USCIS has begun implementing the Student and Exchange Visitor Information System (SEVIS). SEVIS is an internet-based system which collects information on nonimmigrant students and exchange visitors. The SEVIS system became mandatory on January 30, 2003. The system tracks F, M and J students from the time they receive their documents until they leave or graduate from school or leave their program.

On April 12, 2002, then-INS published an interim rule that eliminates the ability of a B visa-holder to begin a course of study at a U.S. school without first obtaining approval from the USCIS to change status to F-1 or M-1 student. The interim rule was effective upon publication. The prohibition against beginning school prior to obtaining USCIS approval of a change of status is limited to B-1 and B-2 nonimmigrants. Thus, prospective students must wait until USCIS has approved their F-1 or M-1 applications before attending school.

Any student who remains in the US beyond 60 days of the completion, termination, or interruption of his or her program is not able to reenter on the existing F-1 visa. He or she must apply for a new F-1 visa in the home country.

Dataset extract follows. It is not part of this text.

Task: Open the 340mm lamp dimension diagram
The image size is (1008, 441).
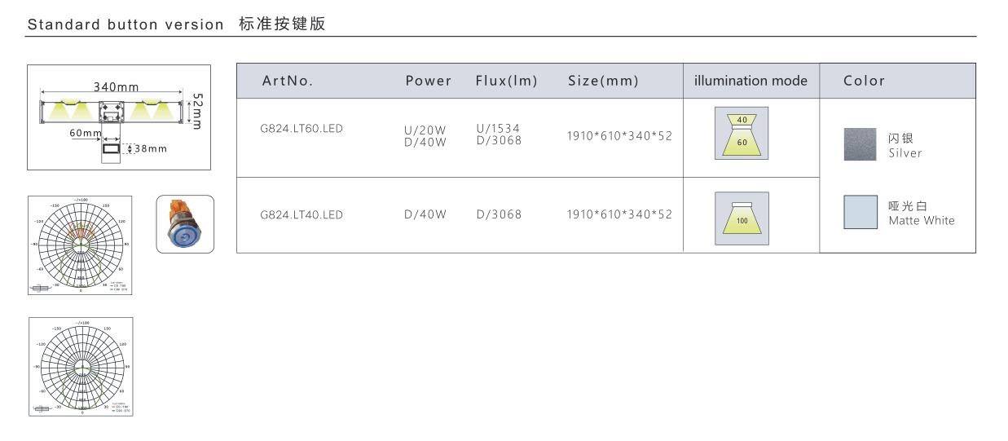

Students can violate the terms of their status in several ways. They can engage in unauthorized employment, fail to pursue or complete a full course of study at the school, improperly switch schools or programs, or overstay the time limits for F-1 status. F-1 students and their dependent F-2 spouses may stay in the United States for several years pursuing their school program.

For students admitted for duration of status (D/S), rather than a specific date, unlawful presence begins only if the USCIS finds a status violation while adjudicating an application for another benefit, or when an immigration judge finds the status violation in exclusion, deportation or removal proceedings. When the immigration judge finds that the alien violated his or her nonimmigrant status, unlawful presence begins to accrue as of the date of the judge’s order.

If a violation of status occurs in less than 180 days, the student should either apply to the USCIS for reinstatement of status, or leave the US and reenter on a new visa issued by the US consul in the home country. It is also noted that USCIS has abolished its earlier policy of permitting out of status F-1 students to be reinstated to their current program by way of departing and being admitted on a new Form I-20.

Students may be reinstated to student status in the following situations: 1) the violation resulted from circumstances beyond the student’s control or would result in extreme hardship; 2) the student is currently pursuing or intends to pursue a full course of study, 3) the student is not working without authorization; and 4) the student is not otherwise deportable.

A student who has violated status by engaging in unauthorized employment is not eligible for reinstatement. Such a student would have to leave the US within 180 days of the violation in order to avoid the 3 and 10 year bars.